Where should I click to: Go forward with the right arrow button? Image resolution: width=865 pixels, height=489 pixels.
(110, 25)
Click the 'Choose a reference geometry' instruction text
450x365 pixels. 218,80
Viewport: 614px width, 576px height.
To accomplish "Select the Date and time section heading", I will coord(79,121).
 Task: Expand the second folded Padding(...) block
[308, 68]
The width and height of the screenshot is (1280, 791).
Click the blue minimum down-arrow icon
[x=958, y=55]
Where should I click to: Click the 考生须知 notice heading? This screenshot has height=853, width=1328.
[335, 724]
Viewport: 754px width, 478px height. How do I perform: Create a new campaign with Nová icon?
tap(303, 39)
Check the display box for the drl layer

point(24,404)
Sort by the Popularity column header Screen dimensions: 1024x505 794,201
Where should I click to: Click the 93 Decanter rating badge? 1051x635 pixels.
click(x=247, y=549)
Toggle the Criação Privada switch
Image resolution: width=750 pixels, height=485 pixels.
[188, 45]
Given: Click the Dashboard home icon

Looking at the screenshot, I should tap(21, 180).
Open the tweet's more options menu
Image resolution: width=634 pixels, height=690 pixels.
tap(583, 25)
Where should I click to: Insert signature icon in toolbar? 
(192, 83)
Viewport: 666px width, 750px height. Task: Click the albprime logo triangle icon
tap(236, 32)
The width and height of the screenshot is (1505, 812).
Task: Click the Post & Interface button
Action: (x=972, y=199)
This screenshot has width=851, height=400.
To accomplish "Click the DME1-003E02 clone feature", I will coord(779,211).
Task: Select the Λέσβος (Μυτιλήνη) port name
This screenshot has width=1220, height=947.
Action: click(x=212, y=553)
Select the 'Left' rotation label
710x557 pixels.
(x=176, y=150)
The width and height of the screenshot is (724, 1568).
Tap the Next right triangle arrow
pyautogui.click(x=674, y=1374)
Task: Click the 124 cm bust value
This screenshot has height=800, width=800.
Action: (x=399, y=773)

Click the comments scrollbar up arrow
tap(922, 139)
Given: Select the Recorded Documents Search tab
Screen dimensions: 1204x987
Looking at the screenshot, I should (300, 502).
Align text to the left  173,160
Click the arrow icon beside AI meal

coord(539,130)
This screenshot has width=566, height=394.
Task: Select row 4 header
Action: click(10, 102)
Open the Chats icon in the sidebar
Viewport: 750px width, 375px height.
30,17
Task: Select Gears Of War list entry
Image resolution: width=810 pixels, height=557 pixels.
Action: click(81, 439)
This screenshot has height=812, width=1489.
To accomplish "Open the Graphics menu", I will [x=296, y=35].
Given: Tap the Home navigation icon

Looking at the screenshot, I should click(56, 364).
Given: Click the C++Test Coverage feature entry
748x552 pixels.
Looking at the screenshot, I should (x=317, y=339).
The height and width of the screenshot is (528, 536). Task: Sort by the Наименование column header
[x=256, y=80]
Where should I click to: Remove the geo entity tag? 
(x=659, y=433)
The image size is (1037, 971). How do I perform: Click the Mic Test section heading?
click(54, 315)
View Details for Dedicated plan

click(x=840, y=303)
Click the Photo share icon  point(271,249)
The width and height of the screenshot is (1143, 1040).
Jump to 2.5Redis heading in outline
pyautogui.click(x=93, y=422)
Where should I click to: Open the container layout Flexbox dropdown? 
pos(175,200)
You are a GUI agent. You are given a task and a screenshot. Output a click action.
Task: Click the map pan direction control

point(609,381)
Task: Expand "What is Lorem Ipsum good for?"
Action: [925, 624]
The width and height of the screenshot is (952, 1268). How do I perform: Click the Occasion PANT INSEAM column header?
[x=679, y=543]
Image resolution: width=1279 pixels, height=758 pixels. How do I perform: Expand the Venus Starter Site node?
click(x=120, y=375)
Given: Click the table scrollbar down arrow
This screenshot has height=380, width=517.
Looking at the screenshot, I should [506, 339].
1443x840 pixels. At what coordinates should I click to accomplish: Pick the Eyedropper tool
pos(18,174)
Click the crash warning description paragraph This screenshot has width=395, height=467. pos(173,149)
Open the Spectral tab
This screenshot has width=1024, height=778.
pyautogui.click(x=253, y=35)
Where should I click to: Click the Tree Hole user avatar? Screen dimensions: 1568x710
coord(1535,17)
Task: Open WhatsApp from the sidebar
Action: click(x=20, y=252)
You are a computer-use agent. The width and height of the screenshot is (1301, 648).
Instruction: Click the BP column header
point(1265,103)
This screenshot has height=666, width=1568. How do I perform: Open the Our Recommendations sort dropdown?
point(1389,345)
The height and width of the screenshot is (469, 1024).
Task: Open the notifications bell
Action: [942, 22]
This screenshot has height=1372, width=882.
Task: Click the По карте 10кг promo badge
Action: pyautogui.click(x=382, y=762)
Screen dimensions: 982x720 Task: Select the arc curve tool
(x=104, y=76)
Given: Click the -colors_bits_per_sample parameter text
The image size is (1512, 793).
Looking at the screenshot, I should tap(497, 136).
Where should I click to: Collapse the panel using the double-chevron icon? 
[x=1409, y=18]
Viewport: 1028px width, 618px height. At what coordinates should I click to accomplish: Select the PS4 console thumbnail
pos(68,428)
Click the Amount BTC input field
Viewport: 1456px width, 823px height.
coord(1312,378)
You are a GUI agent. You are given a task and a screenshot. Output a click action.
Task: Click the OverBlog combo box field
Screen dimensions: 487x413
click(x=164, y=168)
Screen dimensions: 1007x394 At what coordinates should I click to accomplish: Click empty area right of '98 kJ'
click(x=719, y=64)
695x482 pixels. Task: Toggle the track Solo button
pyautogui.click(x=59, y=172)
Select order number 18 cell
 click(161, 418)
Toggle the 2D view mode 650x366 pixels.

== WHAT YOU HAVE TO DO ==
Could you restate, word for word, the lines above from the one with "1443x840 pixels. At" to the one with "Open the Spectral tab", both included?

== REPLY ==
1443x840 pixels. At what coordinates should I click to accomplish: Pick the Eyedropper tool
pos(18,174)
Click the crash warning description paragraph This screenshot has width=395, height=467. pos(173,149)
Open the Spectral tab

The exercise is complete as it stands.